Before the Court the applicant contended that the Tribunal erred in its fact finding.
The Court held that an appeal from the Tribunal is limited to questions of law. Therefore the applicant must show errors of law in the exercise of the
Tribunal’s discretion, by showing there was either no evidence to support the impugned conduct or that finding was not reasonably open. In attacking
the exercise of discretion, it was necessary for the applicant to demonstrate error of law in accordance with the well-known principles of House v the King  HCA 40:
If the judge acts upon a wrong principle, if he allows extraneous or irrelevant matters to guide or affect him, if he mistakes the facts, if he does not
take into account some material consideration, then his determination should be reviewed and the appellate Court may exercise its own discretion in
substitution for his if it has the materials for doing so. It may not appear how the primary judge has reached the result embodied in his order, but,
if upon the facts it is unreasonably or plainly unjust, the appellate Court may infer that in some way there has been a failure properly to exercise
the discretion, which the law reposes in the Court of first instance. In such a case, although the nature of the error may not be discoverable, the
exercise of the discretion is reviewed on the ground that a substantial wrong has in fact occurred.

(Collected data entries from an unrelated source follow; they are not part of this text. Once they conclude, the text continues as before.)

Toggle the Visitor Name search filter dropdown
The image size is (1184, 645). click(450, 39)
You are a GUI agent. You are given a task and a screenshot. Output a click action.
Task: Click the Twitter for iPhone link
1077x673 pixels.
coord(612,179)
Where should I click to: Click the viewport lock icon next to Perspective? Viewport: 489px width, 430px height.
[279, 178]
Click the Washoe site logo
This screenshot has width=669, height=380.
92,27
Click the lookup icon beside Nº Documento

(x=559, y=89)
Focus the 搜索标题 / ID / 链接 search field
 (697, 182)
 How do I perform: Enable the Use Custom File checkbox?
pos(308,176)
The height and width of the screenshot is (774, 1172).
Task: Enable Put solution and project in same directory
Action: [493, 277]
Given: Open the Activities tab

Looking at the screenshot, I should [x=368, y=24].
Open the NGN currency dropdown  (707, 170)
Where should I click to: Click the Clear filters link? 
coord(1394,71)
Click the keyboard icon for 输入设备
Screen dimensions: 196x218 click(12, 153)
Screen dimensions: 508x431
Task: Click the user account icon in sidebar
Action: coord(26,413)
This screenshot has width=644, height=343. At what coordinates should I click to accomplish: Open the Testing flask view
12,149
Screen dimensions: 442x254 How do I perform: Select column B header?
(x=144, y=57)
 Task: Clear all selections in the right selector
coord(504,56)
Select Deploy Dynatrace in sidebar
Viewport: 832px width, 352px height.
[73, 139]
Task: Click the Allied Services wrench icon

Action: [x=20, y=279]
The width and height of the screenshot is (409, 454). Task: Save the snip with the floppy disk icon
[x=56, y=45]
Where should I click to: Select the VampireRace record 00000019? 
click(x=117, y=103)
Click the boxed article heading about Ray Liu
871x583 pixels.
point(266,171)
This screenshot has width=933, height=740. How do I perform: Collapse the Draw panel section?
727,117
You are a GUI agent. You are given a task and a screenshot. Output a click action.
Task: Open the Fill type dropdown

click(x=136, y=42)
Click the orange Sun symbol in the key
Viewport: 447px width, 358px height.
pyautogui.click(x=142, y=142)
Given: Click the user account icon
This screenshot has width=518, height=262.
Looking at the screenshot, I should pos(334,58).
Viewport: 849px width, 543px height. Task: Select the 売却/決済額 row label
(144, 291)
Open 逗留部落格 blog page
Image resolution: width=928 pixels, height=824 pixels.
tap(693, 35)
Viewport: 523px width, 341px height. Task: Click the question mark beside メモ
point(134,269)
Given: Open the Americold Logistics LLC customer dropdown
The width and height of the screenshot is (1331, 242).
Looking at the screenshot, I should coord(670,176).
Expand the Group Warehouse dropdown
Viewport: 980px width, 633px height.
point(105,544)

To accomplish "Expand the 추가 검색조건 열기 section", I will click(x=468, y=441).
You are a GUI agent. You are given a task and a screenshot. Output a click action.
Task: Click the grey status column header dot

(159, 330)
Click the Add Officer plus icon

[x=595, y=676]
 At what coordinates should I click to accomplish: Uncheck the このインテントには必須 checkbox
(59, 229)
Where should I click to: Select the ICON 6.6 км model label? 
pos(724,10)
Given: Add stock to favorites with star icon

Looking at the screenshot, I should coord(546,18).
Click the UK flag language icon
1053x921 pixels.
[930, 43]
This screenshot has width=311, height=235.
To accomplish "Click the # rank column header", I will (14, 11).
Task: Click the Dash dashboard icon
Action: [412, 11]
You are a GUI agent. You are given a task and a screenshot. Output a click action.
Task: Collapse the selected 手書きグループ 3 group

The Court found, among other things, that the Tribunal’s credibility findings failed to take into account the relevant expertise of the applicant in determining
that his snakes were safe.
The Court found that when the applicant was asked about his publications in cross-examination he offered to provide copies of his publications, which were
in his car. The respondent’s counsel did not take up the offer but the applicant produced the materials to the Tribunal later that day. That the Tribunal
failed to have regard to this evidence may have established that the applicant’s expertise and his expert opinion was relevant to whether the public
was at risk.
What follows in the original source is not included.